Lancaster University’s Professor Nick Graham, who surveyed reefs around the Chagos Islands, Maldives, Seychelles, Papua New Guinea, and the Great Barrier Reef said: “Large predatory fish such as sharks were extremely rare under any form of management where human influences were high.

“However, it is in protected areas located where human pressures are generally low that sharks are most commonly found. Clearly these remote protected areas are important for shark conservation.”

The research was not able to pinpoint why sharks do better in remote reserves, however the market value of fins make sharks particularly vulnerable to fishing. In addition, scientists believe the size of reserves in heavily fished areas are likely to be too small to protect sharks as they have large hunting ranges that likely expose them to fishing when they stray outside reserves.

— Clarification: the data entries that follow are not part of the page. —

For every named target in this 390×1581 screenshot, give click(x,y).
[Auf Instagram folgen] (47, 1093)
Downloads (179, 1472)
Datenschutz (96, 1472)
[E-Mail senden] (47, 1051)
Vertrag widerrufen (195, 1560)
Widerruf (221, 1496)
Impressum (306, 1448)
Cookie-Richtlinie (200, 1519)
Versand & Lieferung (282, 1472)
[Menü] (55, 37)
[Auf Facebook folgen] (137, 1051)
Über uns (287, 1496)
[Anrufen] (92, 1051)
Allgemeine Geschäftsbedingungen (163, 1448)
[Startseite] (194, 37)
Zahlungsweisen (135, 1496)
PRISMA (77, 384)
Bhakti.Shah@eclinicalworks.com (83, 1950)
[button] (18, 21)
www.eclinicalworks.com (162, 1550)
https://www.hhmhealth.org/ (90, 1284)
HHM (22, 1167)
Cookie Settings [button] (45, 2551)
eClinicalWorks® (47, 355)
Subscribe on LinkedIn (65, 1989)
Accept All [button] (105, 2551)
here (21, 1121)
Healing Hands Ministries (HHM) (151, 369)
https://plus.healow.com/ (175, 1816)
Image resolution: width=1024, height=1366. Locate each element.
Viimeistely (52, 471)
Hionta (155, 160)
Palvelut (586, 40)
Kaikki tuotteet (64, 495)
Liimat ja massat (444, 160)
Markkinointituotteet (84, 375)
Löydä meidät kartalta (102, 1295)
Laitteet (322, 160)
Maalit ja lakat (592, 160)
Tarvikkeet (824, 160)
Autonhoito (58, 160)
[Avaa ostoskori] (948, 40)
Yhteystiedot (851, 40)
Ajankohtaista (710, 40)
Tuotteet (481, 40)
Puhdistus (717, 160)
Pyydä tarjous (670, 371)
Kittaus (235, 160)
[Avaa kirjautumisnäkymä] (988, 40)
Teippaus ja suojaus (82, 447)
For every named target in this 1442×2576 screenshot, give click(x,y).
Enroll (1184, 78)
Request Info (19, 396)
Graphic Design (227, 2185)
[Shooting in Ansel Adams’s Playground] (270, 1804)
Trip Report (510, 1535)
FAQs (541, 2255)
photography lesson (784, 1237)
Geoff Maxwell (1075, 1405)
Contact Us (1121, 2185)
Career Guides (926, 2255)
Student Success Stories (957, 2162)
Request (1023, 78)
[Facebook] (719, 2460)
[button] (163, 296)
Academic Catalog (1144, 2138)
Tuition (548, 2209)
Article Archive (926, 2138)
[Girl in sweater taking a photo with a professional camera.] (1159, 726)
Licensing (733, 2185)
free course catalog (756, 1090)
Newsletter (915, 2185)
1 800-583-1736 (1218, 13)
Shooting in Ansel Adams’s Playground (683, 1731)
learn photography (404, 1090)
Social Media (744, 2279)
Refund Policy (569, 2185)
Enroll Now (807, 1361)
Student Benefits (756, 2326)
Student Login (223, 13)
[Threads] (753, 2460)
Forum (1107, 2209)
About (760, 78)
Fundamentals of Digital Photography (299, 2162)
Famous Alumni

The study also reveals that people are profoundly degrading communities of fish on coral reefs. Marine reserves located in remote areas with little human pressure have more than four times as many fish compared to reserves near highly fished areas.

However, the research shows that although those reserves within areas of high human pressure are relatively depleted, they play a vital conservation role, containing around five times as many fish as openly fished areas under similar human pressure.

“We showed that reef fish communities are greatly diminished inside and outside protected areas where human influences are greatest. Although somewhat depleted relative to pristine reefs, marine reserves in high human pressure areas can have a lot more fish than openly fished reefs,” said Professor Graham.

Professor Josh Cinner, lead author from the ARC Centre of Excellence for Coral Reef Studies, in Australia, said: “We found the greatest difference in fish biomass between openly fished areas and marine reserves was in locations with medium to high human pressure. This means that, for most fisheries species, marine reserves have the biggest bang where human pressures are medium to high.”

Political, cultural and ethical contexts limit the kinds of protection strategies that can be used on different coral reefs. Although the study reveals no-take reserves to be the best form of protection, other measures are also found to be beneficial.

Dr Christina Hicks, of Lancaster University and co-author of the study, said: “Other forms of fisheries management also had a role to play, for example restrictions on the types of fishing gears permitted, or controls on who could fish where. The amount of fish in these areas was greater than openly fished areas, though not as high as protected areas.”

“The study highlights how a diversity of conservation and management approaches are necessary under differing human pressures to maintain fish communities and key species.”

The research is detailed in the paper ‘The gravity of human impacts mediates coral reef conservation gains’, which is published by the Proceedings of the National Academy of Sciences of the United States of America (PNAS).